***** EXTRACTED MATERIAL

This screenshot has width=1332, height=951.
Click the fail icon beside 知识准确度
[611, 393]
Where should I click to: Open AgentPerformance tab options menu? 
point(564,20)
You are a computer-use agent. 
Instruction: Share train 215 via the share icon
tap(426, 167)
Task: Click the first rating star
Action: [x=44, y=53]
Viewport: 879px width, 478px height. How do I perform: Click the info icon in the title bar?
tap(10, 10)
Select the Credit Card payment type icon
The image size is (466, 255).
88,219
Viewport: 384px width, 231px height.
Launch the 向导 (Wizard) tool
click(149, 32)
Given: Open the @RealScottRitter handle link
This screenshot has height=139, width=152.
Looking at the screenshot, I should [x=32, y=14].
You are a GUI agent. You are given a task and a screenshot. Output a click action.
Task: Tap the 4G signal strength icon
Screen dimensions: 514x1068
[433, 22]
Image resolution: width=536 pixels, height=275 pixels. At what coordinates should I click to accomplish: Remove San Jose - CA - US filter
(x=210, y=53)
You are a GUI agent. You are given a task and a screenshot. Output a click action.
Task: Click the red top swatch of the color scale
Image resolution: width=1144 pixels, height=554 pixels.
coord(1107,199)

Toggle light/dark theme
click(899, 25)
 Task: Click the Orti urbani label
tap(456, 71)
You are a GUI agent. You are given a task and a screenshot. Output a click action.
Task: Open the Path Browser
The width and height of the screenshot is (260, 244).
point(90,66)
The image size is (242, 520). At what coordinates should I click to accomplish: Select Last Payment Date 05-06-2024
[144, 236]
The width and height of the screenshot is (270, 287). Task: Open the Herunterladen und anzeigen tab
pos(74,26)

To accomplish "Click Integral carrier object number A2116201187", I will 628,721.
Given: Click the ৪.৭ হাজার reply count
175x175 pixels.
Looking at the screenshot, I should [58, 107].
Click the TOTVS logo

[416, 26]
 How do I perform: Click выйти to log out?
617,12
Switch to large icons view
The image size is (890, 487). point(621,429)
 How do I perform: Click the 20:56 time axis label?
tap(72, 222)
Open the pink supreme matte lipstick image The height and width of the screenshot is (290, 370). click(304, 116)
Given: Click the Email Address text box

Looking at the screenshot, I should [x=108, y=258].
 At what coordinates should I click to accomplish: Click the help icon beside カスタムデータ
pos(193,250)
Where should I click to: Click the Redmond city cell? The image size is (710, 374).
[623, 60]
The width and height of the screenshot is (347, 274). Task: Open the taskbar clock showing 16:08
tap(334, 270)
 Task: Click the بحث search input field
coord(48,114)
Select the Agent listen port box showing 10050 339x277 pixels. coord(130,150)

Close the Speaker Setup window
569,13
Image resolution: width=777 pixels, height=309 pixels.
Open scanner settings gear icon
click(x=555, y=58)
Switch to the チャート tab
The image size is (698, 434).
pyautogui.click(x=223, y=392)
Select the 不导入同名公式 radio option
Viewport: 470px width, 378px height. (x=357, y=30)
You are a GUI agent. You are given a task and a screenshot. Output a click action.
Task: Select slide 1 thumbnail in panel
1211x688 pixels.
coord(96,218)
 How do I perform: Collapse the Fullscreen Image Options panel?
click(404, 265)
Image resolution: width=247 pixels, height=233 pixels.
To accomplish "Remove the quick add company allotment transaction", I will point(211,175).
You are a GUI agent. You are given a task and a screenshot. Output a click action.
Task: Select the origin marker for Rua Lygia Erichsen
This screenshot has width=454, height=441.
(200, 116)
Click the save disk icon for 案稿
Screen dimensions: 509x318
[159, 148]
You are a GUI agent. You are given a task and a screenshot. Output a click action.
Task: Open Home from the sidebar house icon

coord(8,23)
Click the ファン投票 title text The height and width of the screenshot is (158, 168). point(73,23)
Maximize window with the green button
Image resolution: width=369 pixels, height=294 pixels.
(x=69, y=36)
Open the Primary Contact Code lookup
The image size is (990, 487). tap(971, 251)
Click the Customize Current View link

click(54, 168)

**********

Among the records above, find the lines where the word "will" appears and copy them.

» **EXERCISE RESULT**
To accomplish "Click Integral carrier object number A2116201187", I will 628,721.
To accomplish "Remove the quick add company allotment transaction", I will point(211,175).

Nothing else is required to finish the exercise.